Esse não parece, porém, ser o caso de Christina Koch, 47, especialista da missão e a primeira mulher a ir à Lua. Em entrevista coletiva, logo após sobrevoar o satélite natural da Terra, ela afirmou que pratica astrofotografia há algum tempo e que, portanto, a missão atual é um sonho realizado.
“Os timelapses que eu tenho tentado têm sido um pouco difíceis, porque estamos em um veículo bem dinâmico. Não é como estar na ISS [Estação Espacial Internacional], onde você consegue pegar as luzes das cidades, as auroras”, afirmou Koch, na entrevista coletiva.

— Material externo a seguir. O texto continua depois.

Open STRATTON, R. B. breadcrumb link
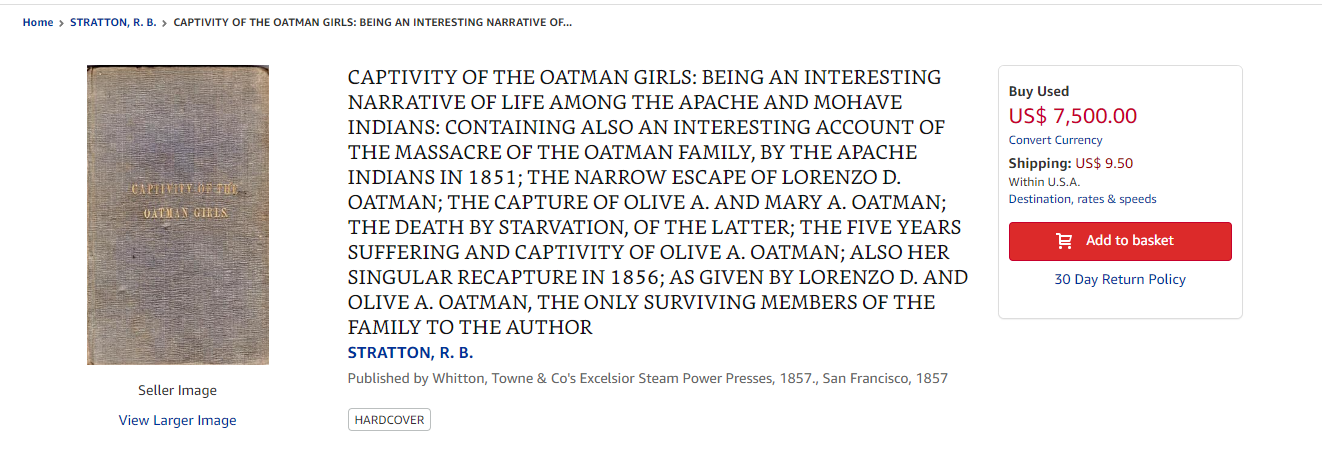The width and height of the screenshot is (1322, 450). pyautogui.click(x=113, y=22)
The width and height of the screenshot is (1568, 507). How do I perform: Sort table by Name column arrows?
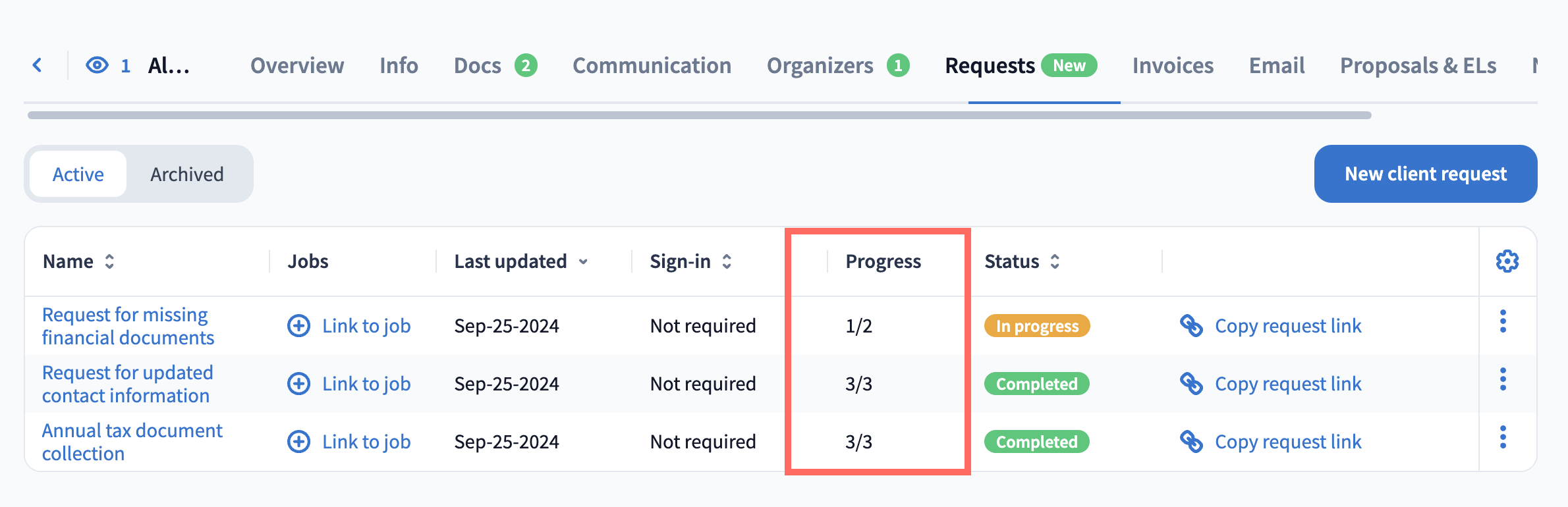tap(110, 261)
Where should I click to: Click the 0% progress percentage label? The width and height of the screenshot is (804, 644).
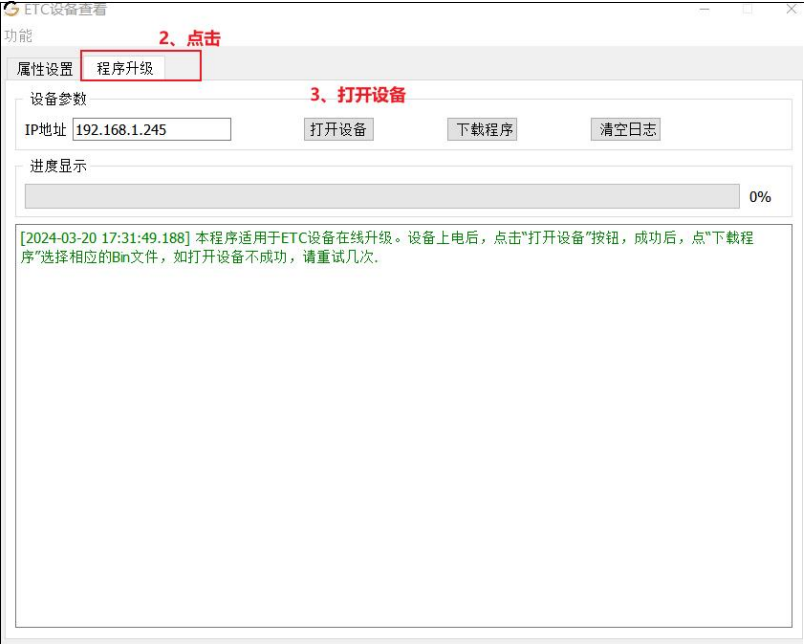pos(760,197)
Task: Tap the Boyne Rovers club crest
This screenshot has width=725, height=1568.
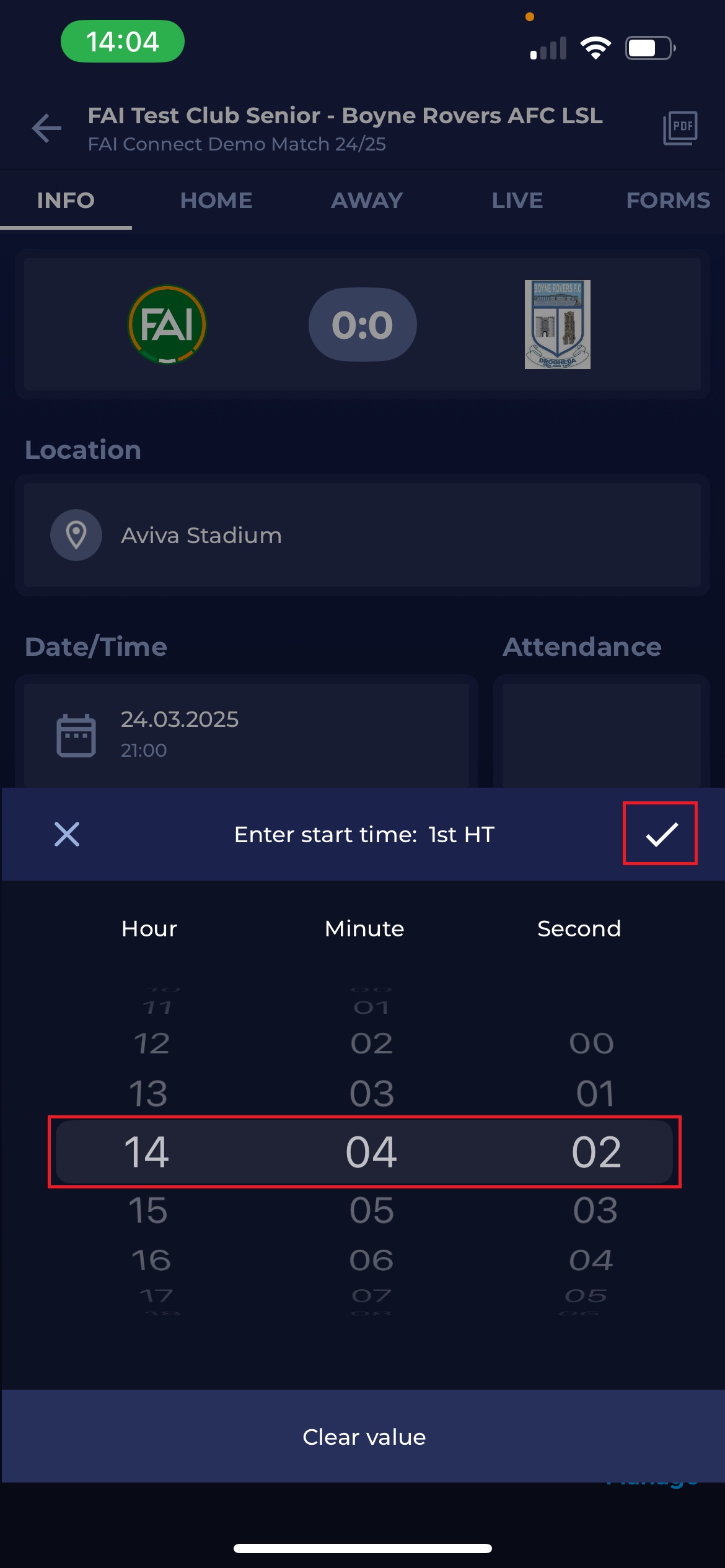Action: coord(557,324)
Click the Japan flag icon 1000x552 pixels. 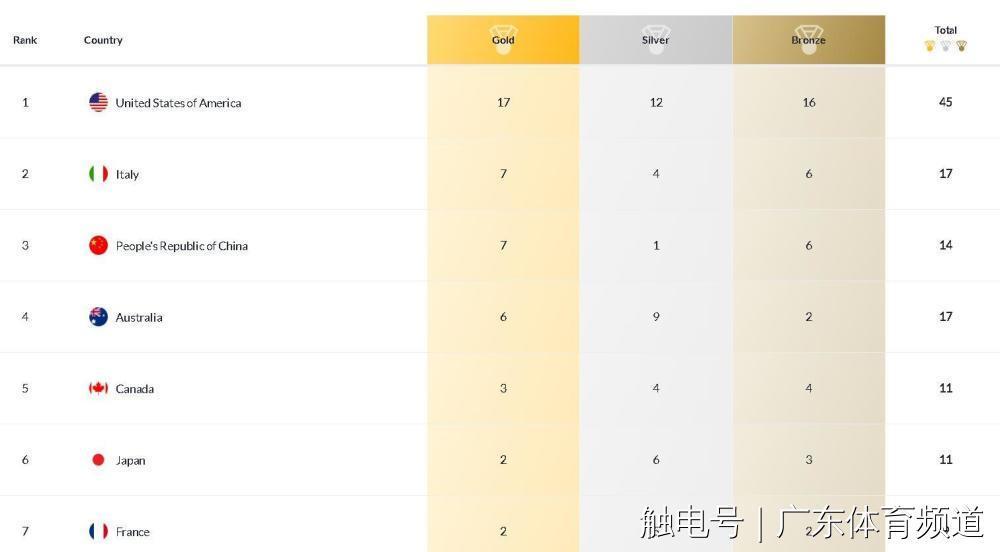coord(98,460)

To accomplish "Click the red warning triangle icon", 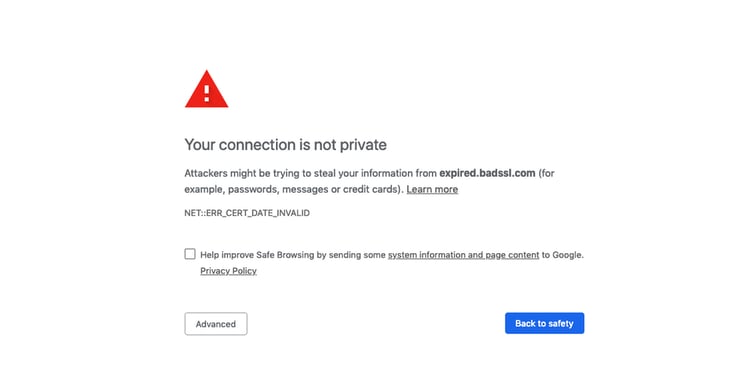I will (x=206, y=89).
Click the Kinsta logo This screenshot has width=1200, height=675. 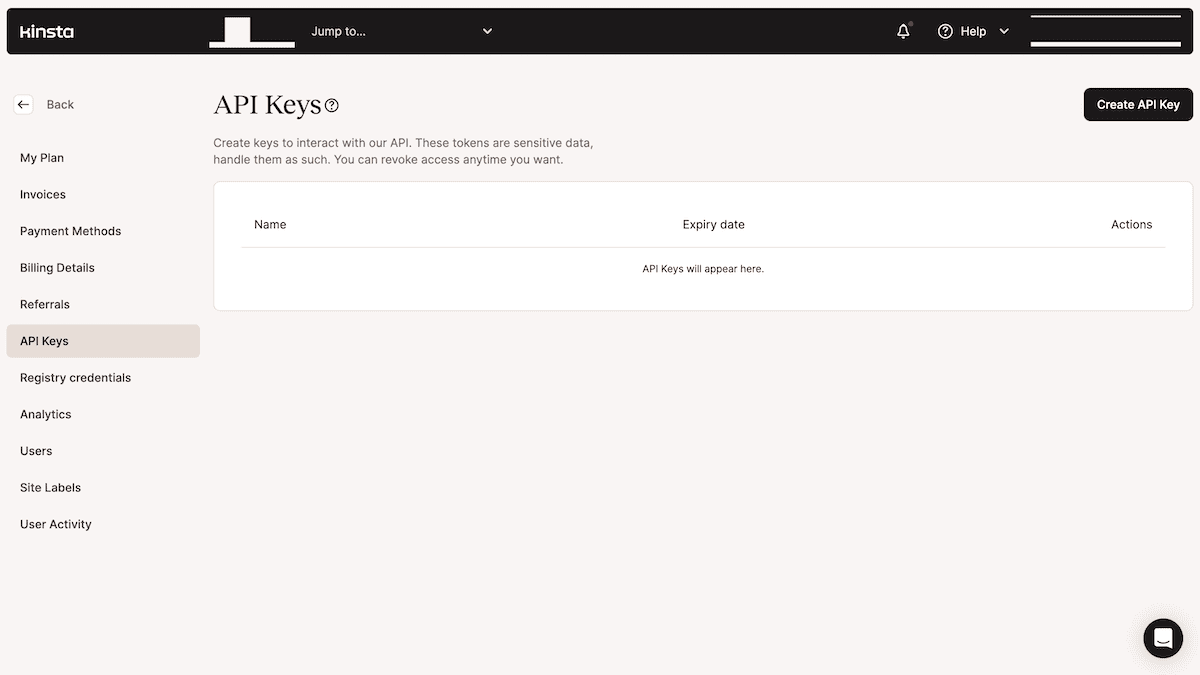tap(47, 31)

Durante o sobrevoo da Lua, Koch comentou com a central de controle da Nasa sobre as texturas lunares que pôde observar usando as câmeras e lentes com zoom de que a tripulação dispõe.
Nos treinamentos no centro espacial, há diversos modelos de veículos, como a próprio Orion, para que os astronautas desenvolvam uma melhor noção sobre questões de espaço e luz que podem aparecer no momento de fotografar.

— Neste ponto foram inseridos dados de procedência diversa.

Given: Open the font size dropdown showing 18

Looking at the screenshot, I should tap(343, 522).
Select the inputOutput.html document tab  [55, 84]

Em entrevista ao site Spaceflight Now, Victor Glover, 49, piloto da Artemis 2 e o primeiro negro a dar uma volta na Lua, afirmou que a Nasa inflou uma Lua em um galpão e apagou as luzes, para um dos treinamentos de fotografia.
“A maioria das pessoas consegue usar uma câmera e tirar uma foto razoável, mas razoável não é o que buscamos cientificamente. Estamos realmente ensinando os astronautas a ir além do básico”, afirmou Willoughby, ao Instituto de Tecnologia de Rochester. “Ser capaz de entender como usar o equipamento e quais são as opções nos dá muito mais capacidade.”
Willoughby disse ainda que há imagens que a equipe quer e as fotos das quais eles dependem. “As imagens são os dados deles”, afirmou.
“Para o time de geologia e de ciência, essas fotos [do sobrevoo, em altíssima resolução] são ouro”, disse Reichert, em entrevista recente para o veículo de notícias Spaceflight Now.
Na mesma entrevista, Reichert comentou a dificuldade de fotografar enquanto se flutua em um ambiente de microgravidade e até mesmo de problemas em conseguir focar a Lua —e quais configurações mudar para chegar a um bom resultado. “No espaço é um pouco diferente”, disse.
A produção de imagens não serve somente para registro de toda a missão para a posteridade. Como mostra a fala de Willoughby, há também um componente funcionou na coisa. Com informações da Folha de S. Paulo.